Angry, because I couldn’t turn a blind eye to the brutality all around (I often asked, are all planets equally violent.... If not, WHY AM I HERE?). And helpless that I couldn’t do anything to make a perceptible difference. Even the choices that I had made in my life seemed so meaningless before the mounting violent choices of others!! I tried to write but no words would come out except for an overpowering sense of felt bitterness. “I can’t take it anymore!!!!” My innards screamed. All I could see around me was an overwhelming lump of mass made of material that looked just like humans but with brains that can think of nothing but “I”, “me”, and “mine”! Compassion, love, and empathy sadly limited within “I”, “me”, and “mine”!
More than three months passed, and in this time I went on a road trip to Coorg and another to Shirdi, watched Harry Potter, few other movies—old and new, the reality shows on television, wondered about different things but didn’t write about any! The trip to Shirdi was significant. Sai Baba of Shirdi holds an extremely special place in my existence. He is my guardian angel, and someone who shows me the path from the other side. I was in Shirdi for the first time for a long awaited
darshan. “Why is the earth so cruel?” I asked Him too. “And if I have to feel sad every day witnessing the cruel acts of my fellow humans, how do I live....”
A few weeks back I received a mail from someone called Achala Pani and the contents were such that I went to meet her immediately. Very soon I was introduced to her world of street pups, street dogs, and abandoned breed dogs. I learnt how she along with some volunteers work on a project called Let’s Live Together, how they pick up abandoned pups and injured pups and foster them till they find the pups a loving adopted home. I learnt of stories with happy endings, of how little pups found loving human homes. I felt answers to my angry questions beginning to come....
Then I met Four Little Paws. I met her at Achala’s. She was squatting at the far corner of the room, a little hesitant and looking steadily at me with her little black-pearl like eyes.

All of a few inches high and with specks of white and rust in her otherwise black body, she made a perfect case to fall in love with her. She had been found a week back in a gutter all alone—no mother—no body to look after her—thin, weary, and sick. A volunteer had brought her to Achala’s home. Little Paws was initially terrified of human touch but very soon her flawless little soul recognized a “secure” touch.
I met Little Paws when she was already seven days in a secure healing environment.

She was only 1.5 months old and I was deeply touched by the innocence in her that had seemingly made her put behind the traumatic first few weeks of her life. She enjoyed chewing my fingers with her pointed little teeth and it was a blessed sight to see her hold a biscuit between her two front paws and munch on it like a squirrel.

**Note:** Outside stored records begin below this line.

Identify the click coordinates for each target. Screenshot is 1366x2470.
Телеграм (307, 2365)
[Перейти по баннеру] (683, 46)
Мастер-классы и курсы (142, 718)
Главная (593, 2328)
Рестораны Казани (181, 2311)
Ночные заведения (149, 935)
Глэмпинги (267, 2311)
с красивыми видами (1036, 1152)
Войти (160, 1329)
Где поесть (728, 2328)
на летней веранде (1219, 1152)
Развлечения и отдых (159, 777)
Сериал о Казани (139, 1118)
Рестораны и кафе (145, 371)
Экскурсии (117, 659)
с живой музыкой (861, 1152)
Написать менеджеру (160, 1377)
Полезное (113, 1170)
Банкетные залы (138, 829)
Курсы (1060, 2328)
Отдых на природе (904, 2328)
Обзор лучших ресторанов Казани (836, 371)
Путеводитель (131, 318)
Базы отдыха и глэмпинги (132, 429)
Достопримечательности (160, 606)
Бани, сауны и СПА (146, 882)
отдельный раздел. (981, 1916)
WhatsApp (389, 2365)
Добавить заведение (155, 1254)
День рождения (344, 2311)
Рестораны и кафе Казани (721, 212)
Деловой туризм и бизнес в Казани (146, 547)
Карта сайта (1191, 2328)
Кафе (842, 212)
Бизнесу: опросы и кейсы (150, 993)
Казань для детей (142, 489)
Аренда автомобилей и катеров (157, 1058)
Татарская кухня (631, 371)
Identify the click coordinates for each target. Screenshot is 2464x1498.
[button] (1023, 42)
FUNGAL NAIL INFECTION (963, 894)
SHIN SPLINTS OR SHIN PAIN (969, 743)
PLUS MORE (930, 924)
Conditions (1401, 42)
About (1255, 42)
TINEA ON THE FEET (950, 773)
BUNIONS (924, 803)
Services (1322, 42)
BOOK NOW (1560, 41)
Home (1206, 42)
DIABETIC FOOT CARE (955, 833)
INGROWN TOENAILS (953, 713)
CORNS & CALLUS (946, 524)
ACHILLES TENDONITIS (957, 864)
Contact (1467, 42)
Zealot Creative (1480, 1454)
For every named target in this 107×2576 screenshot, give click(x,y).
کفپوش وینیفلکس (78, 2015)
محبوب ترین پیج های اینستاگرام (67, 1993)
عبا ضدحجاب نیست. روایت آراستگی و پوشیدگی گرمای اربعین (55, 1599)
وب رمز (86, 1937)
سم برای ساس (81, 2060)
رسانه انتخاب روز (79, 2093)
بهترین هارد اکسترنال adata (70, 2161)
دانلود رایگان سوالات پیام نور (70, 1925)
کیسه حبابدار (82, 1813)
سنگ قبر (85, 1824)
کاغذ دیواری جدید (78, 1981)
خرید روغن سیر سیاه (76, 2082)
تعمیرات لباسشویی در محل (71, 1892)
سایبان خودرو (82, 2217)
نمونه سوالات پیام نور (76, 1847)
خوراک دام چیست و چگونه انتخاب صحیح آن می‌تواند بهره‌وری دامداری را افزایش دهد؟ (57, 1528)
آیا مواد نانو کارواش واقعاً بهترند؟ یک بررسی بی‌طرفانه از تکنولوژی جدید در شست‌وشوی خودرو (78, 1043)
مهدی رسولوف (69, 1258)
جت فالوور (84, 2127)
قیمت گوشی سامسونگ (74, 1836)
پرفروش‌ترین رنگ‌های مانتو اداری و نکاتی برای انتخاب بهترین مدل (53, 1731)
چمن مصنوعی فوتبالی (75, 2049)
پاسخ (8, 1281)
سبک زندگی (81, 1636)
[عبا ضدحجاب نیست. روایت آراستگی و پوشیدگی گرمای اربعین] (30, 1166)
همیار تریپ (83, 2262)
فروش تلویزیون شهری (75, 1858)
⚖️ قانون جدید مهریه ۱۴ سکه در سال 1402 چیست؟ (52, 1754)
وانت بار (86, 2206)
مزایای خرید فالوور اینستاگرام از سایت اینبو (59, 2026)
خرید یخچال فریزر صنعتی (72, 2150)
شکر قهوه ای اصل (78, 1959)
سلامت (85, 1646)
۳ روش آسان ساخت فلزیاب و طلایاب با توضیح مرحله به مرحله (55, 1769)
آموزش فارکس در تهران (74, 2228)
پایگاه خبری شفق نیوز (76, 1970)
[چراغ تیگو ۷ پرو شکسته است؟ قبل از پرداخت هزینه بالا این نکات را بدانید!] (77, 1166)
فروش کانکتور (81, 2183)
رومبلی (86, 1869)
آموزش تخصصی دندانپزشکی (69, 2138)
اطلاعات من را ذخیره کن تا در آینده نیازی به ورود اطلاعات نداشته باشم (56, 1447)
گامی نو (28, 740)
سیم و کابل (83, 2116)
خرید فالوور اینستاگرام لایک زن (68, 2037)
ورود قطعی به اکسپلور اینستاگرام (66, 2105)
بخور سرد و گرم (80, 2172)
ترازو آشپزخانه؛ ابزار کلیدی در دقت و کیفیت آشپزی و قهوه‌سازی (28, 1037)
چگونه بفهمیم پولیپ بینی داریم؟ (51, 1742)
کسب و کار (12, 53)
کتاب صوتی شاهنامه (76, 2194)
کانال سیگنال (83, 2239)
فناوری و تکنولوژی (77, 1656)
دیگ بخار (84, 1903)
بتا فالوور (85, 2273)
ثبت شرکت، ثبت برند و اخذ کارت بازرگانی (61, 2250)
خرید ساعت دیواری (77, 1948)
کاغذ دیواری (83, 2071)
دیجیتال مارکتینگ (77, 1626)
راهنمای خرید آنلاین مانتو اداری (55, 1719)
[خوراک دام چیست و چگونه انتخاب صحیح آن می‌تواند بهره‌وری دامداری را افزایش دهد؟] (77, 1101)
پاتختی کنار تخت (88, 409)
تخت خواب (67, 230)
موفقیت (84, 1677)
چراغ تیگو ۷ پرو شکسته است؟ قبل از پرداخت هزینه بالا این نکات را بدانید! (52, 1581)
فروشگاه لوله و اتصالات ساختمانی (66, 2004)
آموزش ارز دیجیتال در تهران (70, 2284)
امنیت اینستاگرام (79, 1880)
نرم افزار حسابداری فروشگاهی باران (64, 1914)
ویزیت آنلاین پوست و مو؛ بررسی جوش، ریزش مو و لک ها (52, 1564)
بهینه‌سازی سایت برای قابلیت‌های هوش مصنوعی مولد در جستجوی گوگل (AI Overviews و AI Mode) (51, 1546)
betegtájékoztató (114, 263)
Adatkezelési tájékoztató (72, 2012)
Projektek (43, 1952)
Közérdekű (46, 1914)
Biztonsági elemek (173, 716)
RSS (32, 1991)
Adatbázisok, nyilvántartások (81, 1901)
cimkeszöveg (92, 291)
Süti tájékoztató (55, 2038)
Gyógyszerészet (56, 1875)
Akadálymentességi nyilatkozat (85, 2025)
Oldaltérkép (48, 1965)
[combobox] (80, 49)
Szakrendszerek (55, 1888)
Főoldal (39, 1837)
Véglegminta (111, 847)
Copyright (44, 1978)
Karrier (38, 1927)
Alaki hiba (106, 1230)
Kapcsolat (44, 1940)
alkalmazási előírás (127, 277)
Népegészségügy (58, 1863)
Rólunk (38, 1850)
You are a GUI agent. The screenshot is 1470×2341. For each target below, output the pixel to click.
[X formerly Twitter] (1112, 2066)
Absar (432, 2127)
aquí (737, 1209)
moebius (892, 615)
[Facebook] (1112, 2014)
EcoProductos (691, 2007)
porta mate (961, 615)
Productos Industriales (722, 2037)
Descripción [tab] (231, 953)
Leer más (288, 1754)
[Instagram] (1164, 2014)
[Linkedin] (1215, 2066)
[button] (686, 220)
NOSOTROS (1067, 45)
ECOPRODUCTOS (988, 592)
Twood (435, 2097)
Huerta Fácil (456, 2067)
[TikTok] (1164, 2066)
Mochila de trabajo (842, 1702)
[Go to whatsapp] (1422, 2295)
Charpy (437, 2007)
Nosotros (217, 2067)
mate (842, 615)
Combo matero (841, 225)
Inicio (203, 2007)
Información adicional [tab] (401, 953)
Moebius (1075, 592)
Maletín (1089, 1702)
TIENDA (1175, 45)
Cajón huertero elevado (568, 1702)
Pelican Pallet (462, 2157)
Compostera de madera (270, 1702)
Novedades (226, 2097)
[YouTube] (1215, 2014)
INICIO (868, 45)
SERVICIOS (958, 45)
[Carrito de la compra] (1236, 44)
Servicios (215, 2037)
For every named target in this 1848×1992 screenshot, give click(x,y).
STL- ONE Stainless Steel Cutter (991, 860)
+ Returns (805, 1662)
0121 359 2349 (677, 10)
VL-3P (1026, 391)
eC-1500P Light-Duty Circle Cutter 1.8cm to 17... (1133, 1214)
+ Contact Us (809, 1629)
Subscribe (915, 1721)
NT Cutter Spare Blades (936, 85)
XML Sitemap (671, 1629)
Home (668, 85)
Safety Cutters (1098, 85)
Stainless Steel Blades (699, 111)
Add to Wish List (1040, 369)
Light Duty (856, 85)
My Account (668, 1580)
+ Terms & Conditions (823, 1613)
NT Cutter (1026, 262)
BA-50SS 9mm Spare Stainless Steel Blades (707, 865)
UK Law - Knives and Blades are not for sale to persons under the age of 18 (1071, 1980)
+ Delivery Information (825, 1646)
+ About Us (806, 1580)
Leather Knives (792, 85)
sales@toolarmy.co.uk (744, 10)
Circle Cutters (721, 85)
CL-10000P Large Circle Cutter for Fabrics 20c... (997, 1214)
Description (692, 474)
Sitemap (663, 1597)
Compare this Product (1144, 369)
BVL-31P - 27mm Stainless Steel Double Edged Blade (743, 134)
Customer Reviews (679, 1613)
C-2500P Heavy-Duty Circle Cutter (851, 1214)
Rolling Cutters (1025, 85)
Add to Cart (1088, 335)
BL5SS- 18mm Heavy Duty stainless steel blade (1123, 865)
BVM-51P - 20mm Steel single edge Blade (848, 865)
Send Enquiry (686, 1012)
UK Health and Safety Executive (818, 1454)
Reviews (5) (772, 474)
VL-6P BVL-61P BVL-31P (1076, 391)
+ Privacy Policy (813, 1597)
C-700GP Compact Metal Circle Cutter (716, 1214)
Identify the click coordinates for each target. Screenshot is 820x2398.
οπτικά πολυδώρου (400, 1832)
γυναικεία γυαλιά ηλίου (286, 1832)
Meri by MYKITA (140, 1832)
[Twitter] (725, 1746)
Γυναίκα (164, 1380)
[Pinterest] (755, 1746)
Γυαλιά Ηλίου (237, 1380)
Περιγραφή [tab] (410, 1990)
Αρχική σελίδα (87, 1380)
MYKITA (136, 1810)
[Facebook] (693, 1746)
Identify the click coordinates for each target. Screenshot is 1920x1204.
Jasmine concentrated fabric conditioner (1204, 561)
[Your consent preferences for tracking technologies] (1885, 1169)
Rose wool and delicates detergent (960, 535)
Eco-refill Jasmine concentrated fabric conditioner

I was sad to leave the company of Little Paws when it was time to say goodbye. Within a week I was informed that she had been adopted. Another message from God. “Now calm down,” God said. Hmmmmm.... “But I want more. I want more!” I said.
“You will have more.” God said.
I dedicate this post to Four Little Paws and Achala. They got me to create something out of the felt bitterness. They showed me the face of goodness from the highest echelons of the spirit. I wonder what Little Paws is called in her new home. I will hold her close in my memory as those four little paws that chewed my fingers and while at it, made me despair less.